We all know that newspapers are struggling; still, reading the data behind the decline is shocking, and looking at the charts is frightening. Newspapers as an industry have posted advertising losses for 25 consecutive quarters. The readership now prefers the Internet, so papers publish extensively online. While content translates well to digital, advertising does not. Ads command far less than they do in print. Since 2007, for every dollar newspapers have gained in digital ads, they’ve lost $55 in print ads. Hence, total revenue has dropped by about 75% since 2000.
The loss of revenue has caused major contractions — staff cuts, consolidations and less frequent publishing — leading to the worry that we have less information about the world around us.

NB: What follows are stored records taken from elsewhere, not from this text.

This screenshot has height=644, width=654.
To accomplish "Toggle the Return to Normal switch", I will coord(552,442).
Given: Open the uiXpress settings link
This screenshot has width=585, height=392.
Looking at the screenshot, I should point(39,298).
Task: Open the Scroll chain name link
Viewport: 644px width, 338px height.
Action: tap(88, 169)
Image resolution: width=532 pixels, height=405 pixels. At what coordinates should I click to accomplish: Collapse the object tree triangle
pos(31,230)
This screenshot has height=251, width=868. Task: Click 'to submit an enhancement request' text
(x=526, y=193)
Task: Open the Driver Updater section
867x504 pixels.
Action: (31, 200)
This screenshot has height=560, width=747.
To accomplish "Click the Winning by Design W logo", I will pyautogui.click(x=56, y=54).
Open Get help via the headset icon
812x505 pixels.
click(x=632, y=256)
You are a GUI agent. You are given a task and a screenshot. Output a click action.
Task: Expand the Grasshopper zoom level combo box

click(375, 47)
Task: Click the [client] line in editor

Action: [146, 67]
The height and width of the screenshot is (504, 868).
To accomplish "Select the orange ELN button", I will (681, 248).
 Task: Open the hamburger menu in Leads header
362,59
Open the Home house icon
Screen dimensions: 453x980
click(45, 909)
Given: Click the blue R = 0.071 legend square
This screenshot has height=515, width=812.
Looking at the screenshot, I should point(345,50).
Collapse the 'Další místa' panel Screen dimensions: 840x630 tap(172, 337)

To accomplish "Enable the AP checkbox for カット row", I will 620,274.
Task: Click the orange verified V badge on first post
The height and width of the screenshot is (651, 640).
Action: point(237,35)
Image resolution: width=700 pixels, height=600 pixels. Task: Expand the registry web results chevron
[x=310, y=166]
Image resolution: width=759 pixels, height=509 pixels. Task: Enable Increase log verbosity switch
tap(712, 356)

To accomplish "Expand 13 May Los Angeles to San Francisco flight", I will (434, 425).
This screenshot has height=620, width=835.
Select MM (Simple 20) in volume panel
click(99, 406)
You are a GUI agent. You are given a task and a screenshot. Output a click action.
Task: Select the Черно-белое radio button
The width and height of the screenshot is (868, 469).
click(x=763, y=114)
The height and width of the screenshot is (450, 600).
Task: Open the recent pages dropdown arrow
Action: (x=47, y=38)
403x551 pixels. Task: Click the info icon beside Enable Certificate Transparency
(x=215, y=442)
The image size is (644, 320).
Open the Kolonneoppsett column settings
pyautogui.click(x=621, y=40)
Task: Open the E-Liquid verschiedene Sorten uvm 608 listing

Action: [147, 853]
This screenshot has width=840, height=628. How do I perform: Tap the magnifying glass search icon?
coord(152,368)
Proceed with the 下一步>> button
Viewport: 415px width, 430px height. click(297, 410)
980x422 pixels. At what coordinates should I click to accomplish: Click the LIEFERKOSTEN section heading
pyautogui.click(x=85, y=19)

National issues will always be covered, but not necessarily the unsexy local issues that, when added up drip by drip, have a tremendous impact.
How much information are we actually being deprived of? The contemporary United States is a society saturated with more text and Media than we can sort through without the assistance of aggregators and compilers. The fall of professional journalism has coincided with a revolution in self-publishing, whether from citizen journalists filing reports, influential figures disseminating comments or regular people sharing their miscellaneous images, videos and thoughts.
Our population, with recording and publishing technology constantly in its pockets, has undoubtedly plugged some of the informational gaps that newspapers have left. But while we have eyes everywhere, we have few that are trained. The death of the newspaper industry isn’t the same as the death of journalism as a practice, but if there are no resources to train and fund reporters, it could be the end of professional journalism.